From the P value it may be argued that the proportion of light-leaved plants (white-flowered) is significantly smaller than should be expected on the basis of chance alone, but it should be borne in mind that recessive types generally have a lower viability potential than the normal types and that therefore, even with reasonable care, a greater number of plants will be lost from the recessive groups than from the normal groups. Another group of plants grown in connection with these experiments supports this conclusion.
In the summer of 1968 when I visited the Glenn Dale Plant Introduction Station, I was given a small handful of seedlings grown from seed from a white-flowered R. mucronulatum. It was emphasized that the plants were from open-pollinated seed and therefore might not come true. Every seedling was planted and given careful attention so as to save as many as possible.
It was soon noted that some seedlings had light-colored leaves while the majority of them had the typical dark color which could also be seen in other batches of seedlings from the R. mucronulatum group. Eighty four seedlings could be scored for this feature of which four died before the seedlings were planted in the field in the spring of 1969. This loss was entirely within the light-colored group leaving 12 light and 68 dark-leaved to be planted out. The light colored plants were marked so there could be no question later as to which was which. About one half of the dark leaved seedlings bloomed the following year. All bore colored flowers though not so deeply colored as the better forms of this species grown from other sources. This year the remainder of the dark leaved plants flowered with colored flowers as had been anticipated. Five of the 12 light-leaved plants flowered with pure white flowers as had been hoped for. At this time (1971) the light-leaved plants are only about two thirds the size of the dark leaved ones indicating that they are probably genetically destined to be smaller and slower-growing than their colored counterparts. Also it should be remembered that the loss of four plants between the time the plants were scored for leaf colors and the time of planting in the field were all from the light-colored group and none from the dark group. The significant feature of this population is not the relative proportions of light versus dark seedlings but that five of the twelve light-colored seedlings which bloomed all bore pure white flowers and that these plants probably will always be slower growing.

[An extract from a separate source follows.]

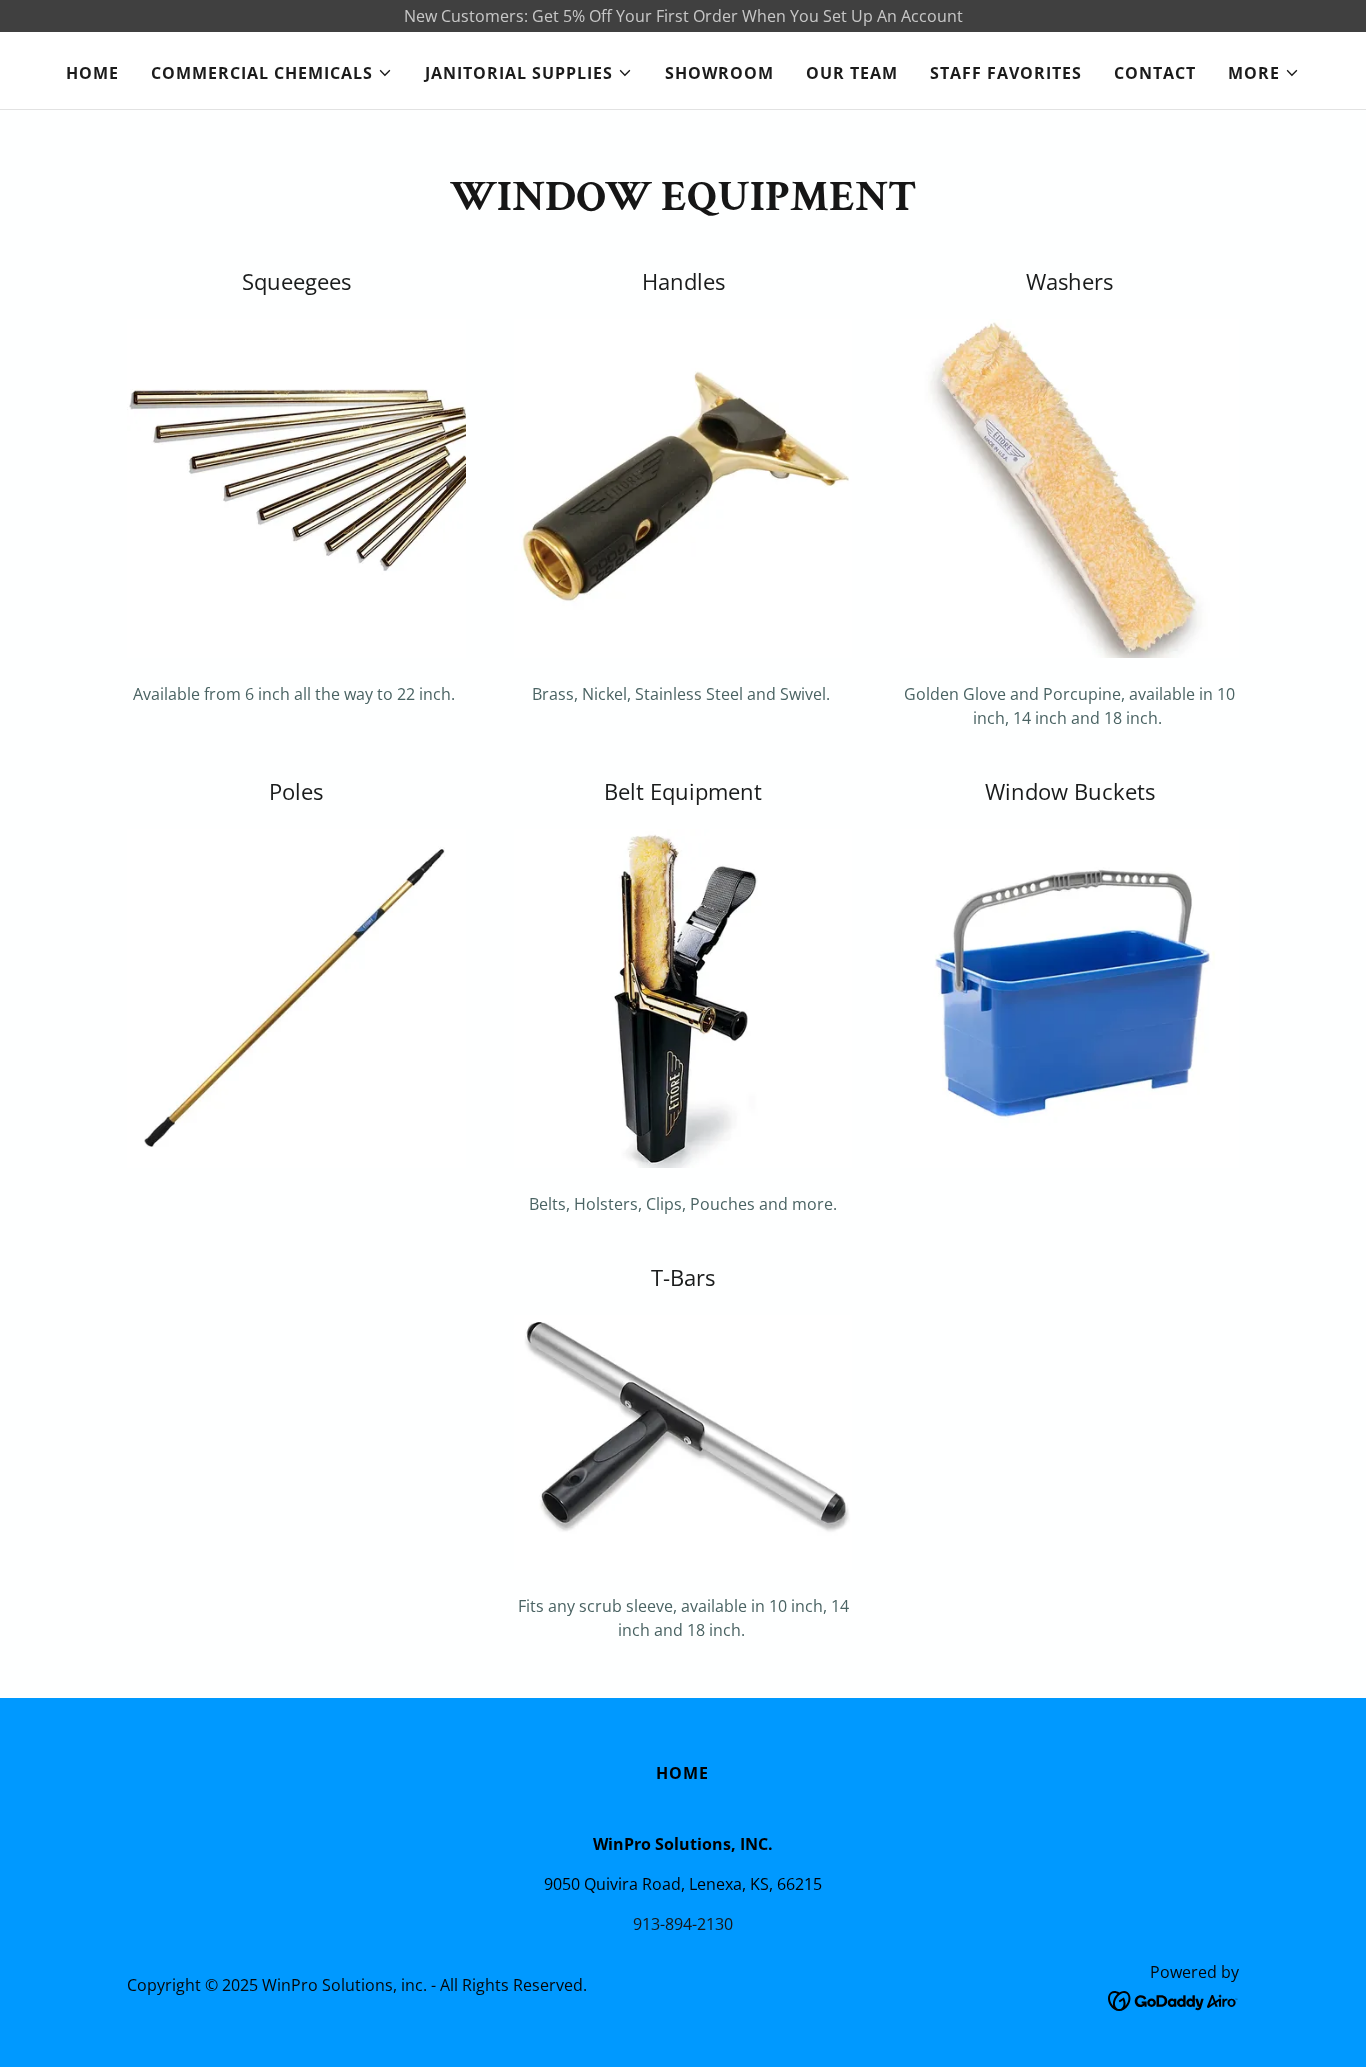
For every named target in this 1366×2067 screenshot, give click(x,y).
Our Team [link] (852, 73)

Crosses have now been made between white-flowered plants of R. dauricum and the white-flowered plants of R. mucronulatum. The purpose of these crosses is a twofold one, first to see whether the resulting hybrids are white thus indicating that the genes for white flowers in the two species are identical or, in the case of a colored F11 generation, are different, and secondly to ascertain whether by hybridization white-flowered hybrids with stronger constitution and viability potential can be obtained from these early-flowering and useful species.